The patient was my husband (double amputee and kidney transplant recipient) and he was on the unit recovering from a heart attack. He was coherent and in good spirits when he emerged from the Cath Lab. By that evening, he was beginning to become disoriented and delirious. He was agitated and unable to sleep. By the time Rachel came on duty the next morning, he was psychotic, severely agitated, and totally unable to do anything for himself. Not even feed himself or use a tissue. He was grabbing at his tubes and IV lines. He required seemingly continuous nursing care. He was trying to get out of the bed, was incontinent in the bed, was causing sores on his arms to bleed, injured his IV site, and had episodes of vomiting. He required an EKG and had to be transported for a CT scan. I could do nothing to orient him or to calm him. Rachel was on the frontline of his care for 12 hours. She was trying to reason with him, explain things to him, changing his bed linens, reconnecting an external catheter numerous times, bandaging his arms, and replacing his IV line. Once while trying to turn him to clean his soiled pads, he unexpectedly projectile vomited on her.

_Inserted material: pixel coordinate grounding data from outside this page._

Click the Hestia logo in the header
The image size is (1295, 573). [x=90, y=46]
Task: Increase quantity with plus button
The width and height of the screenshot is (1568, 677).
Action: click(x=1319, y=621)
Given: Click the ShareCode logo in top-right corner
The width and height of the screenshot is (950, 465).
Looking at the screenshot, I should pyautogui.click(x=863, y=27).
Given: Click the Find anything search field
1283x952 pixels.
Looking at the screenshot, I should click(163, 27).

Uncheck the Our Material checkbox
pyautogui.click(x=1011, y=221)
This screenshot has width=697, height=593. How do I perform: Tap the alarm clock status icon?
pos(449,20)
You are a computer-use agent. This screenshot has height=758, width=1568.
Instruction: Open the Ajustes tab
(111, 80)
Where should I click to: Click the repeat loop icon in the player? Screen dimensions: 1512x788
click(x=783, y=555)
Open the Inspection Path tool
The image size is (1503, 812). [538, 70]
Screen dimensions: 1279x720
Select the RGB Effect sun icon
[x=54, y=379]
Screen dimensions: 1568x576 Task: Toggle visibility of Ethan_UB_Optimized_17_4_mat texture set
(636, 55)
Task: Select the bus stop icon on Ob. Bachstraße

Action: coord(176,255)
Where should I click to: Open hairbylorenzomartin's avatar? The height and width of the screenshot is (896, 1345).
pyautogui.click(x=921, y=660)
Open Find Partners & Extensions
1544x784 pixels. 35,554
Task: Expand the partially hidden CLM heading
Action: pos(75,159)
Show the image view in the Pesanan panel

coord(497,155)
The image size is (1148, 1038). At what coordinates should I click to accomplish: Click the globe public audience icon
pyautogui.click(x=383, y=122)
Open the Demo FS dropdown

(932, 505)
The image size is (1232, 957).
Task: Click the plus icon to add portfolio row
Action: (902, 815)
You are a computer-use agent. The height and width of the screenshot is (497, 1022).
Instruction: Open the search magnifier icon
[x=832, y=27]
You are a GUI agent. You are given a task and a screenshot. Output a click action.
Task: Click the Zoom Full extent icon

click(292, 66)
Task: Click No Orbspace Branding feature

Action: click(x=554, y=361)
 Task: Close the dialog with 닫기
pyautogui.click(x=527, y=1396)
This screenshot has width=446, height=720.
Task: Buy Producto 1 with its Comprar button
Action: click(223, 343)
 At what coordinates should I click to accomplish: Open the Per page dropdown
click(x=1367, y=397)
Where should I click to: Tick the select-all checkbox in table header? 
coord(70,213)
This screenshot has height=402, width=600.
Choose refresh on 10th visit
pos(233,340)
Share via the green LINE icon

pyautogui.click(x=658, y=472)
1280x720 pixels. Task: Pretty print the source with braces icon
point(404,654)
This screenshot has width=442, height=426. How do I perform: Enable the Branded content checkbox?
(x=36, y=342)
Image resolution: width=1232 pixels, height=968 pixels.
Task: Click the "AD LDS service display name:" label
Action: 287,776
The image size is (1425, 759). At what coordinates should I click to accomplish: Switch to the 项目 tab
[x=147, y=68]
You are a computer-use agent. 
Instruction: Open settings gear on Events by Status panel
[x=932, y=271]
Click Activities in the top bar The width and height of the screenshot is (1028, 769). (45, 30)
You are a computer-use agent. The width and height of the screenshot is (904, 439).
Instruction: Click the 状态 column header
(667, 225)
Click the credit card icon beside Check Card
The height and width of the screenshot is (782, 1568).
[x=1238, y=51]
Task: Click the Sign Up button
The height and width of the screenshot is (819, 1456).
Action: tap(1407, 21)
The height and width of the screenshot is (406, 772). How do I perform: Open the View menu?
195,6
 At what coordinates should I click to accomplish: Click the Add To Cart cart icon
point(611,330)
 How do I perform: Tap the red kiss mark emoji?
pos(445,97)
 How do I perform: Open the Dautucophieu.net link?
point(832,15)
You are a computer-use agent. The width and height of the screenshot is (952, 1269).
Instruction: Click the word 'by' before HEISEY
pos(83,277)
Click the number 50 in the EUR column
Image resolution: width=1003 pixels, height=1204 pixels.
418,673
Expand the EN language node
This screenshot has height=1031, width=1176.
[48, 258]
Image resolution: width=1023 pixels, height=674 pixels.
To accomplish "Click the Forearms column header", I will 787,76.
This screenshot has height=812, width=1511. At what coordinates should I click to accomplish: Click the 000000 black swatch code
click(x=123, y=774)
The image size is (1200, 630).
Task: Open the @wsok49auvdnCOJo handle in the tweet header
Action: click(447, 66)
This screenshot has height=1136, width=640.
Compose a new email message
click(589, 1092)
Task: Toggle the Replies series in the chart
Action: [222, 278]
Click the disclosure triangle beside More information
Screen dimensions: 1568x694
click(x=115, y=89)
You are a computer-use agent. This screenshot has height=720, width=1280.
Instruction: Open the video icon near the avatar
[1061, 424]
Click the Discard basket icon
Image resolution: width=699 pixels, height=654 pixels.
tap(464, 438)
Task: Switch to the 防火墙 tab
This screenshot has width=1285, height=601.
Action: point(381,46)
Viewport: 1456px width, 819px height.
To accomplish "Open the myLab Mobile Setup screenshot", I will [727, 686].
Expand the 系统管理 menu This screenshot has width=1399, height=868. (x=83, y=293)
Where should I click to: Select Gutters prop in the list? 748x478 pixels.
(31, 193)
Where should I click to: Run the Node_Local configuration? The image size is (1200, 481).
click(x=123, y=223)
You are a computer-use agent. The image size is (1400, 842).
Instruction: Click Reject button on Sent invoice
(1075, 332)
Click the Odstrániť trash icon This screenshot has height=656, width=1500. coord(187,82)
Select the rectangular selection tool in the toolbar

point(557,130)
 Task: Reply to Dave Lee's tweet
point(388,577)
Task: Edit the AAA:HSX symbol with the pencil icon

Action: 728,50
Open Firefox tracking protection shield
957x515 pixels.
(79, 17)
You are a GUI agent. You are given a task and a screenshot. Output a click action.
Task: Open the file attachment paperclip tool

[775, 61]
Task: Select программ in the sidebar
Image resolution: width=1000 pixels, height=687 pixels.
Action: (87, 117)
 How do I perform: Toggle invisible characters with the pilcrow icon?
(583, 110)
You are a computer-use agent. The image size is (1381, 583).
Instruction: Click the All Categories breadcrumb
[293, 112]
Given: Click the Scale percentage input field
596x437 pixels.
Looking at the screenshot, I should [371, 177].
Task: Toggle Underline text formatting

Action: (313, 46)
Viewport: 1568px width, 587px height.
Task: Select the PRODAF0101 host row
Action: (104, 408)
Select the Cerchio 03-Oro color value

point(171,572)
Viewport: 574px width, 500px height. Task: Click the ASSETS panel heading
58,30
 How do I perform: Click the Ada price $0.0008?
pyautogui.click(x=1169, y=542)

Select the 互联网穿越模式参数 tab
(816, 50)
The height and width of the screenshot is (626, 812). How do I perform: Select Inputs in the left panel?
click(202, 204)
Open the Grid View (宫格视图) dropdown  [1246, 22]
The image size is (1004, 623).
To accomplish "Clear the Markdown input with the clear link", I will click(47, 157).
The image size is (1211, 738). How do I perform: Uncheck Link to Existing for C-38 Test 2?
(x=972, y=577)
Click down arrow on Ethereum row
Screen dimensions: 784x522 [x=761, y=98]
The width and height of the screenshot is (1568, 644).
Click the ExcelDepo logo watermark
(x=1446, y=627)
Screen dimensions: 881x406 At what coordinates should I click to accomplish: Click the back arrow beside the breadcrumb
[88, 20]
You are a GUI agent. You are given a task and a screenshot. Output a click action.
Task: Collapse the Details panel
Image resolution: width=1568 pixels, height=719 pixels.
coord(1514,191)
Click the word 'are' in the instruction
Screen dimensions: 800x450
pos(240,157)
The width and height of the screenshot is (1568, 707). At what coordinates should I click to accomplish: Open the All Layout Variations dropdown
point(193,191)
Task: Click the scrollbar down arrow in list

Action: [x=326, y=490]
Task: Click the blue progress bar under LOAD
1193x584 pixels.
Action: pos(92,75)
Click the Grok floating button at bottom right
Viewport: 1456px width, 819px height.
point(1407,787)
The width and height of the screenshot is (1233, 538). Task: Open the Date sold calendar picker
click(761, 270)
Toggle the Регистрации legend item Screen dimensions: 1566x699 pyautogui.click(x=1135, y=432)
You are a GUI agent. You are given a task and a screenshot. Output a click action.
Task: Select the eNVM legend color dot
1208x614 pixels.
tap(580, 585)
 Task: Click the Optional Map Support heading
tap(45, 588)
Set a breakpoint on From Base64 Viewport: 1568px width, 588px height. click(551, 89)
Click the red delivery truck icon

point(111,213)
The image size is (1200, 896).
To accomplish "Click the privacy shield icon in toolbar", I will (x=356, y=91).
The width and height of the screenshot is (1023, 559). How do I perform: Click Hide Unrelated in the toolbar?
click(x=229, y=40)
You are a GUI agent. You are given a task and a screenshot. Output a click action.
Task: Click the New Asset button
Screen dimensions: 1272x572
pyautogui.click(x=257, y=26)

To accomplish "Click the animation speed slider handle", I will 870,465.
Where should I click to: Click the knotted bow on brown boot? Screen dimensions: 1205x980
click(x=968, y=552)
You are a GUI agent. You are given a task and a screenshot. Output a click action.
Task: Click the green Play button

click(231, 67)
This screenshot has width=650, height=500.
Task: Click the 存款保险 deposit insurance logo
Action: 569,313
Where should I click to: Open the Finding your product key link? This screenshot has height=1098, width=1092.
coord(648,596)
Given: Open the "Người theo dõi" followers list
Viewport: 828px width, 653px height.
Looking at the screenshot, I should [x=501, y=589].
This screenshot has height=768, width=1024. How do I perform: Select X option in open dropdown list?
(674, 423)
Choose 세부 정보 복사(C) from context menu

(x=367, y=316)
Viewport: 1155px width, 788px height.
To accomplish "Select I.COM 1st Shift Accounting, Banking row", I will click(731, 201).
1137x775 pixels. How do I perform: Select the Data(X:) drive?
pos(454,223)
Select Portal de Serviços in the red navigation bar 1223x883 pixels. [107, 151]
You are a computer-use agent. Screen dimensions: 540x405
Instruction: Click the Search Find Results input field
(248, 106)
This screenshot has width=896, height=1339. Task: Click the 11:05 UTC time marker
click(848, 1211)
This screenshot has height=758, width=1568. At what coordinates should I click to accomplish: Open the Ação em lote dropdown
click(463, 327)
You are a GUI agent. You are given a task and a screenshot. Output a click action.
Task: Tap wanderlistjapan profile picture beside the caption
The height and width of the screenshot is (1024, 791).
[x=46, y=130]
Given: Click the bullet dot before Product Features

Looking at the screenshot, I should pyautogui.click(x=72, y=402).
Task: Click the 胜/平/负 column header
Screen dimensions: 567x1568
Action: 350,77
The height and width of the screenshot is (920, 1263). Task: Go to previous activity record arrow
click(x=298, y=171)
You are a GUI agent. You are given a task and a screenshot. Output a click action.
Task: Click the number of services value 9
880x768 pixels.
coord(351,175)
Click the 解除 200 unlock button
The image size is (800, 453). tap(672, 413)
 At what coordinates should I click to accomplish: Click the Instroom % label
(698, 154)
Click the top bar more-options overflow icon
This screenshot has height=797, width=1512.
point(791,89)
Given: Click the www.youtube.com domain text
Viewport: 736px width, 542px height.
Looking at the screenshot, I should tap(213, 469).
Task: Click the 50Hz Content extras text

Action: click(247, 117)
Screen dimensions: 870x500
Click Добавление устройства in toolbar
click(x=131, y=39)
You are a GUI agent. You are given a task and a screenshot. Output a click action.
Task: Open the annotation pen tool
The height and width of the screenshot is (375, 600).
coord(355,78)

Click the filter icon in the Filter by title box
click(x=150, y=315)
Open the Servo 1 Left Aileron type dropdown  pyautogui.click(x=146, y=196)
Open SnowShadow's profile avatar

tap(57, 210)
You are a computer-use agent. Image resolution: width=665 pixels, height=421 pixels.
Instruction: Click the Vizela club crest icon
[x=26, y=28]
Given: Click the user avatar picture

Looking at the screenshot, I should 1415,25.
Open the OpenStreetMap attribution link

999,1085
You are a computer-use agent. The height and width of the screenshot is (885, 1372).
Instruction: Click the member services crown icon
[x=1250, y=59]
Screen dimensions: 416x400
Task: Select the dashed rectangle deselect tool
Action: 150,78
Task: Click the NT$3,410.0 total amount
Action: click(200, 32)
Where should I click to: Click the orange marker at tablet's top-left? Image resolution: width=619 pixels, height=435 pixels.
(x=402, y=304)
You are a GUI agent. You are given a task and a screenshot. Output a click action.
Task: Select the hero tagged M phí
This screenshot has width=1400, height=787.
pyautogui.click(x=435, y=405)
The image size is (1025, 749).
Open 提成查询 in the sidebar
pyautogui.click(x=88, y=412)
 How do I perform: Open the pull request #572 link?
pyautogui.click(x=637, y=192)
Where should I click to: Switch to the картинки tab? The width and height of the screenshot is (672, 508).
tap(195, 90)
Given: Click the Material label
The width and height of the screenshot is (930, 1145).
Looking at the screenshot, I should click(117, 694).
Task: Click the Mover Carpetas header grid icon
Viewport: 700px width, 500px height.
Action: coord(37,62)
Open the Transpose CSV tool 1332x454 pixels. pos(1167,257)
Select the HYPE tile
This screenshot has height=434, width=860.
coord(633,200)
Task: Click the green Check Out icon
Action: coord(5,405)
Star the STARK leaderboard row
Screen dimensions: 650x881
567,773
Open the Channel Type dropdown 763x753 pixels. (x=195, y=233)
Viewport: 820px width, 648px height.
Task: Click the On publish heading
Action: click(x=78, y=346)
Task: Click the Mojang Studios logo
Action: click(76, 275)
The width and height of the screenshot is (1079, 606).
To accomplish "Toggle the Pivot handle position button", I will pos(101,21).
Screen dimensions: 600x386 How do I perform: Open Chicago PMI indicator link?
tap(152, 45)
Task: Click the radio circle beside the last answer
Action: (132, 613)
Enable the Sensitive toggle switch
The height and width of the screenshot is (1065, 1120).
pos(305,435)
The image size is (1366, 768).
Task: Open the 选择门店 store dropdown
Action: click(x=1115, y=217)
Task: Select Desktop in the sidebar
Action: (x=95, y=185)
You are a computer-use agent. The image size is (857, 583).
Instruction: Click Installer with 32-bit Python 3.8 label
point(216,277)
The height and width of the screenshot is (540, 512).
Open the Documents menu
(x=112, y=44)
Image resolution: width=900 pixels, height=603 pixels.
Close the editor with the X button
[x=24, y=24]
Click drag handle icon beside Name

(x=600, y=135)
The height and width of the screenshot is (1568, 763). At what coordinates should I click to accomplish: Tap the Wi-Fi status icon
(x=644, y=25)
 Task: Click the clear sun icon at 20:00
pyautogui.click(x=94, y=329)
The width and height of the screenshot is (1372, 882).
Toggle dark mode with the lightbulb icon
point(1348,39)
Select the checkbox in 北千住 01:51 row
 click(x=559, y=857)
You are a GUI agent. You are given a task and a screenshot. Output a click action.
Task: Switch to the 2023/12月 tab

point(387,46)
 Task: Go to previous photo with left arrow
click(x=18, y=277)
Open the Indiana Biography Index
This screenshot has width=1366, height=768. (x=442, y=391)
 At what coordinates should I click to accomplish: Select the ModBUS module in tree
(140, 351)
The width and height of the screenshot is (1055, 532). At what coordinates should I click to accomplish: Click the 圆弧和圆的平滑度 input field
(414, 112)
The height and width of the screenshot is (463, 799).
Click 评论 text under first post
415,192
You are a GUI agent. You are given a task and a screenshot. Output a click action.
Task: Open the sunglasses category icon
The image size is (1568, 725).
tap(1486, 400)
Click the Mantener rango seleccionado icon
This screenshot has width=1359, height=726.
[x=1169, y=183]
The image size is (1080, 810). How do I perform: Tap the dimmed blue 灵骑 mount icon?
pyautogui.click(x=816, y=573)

Throughout ALL of this, Rachel was unfailingly professional and polite each time she was called to do one more difficult caretaking task for this hard-to-maneuver, unreasonable man. I was so impressed with all the effort she displayed and how she kept her composure the entire time. She looked exhausted but was still compassionate toward him and did everything in her power to help him. She then had to take the difficult step of putting him in restraints. While doing all these tasks, Rachel was simultaneously trying to figure out what was going on medically. She kept looking at labs, asking me questions about his premorbid functioning, checking his vision, working with me to get previous labs from the transplant clinic, and was communicating with the treatment team.

I have been greatly impressed with the high level of competence and devotion I am seeing in ALL the nurses on this unit. If anyone was tested to the max, however, it was Rachel. She is an extraordinary professional and I am forever indebted to her. (My husband will be as well when he is able to comprehend what she did for him.)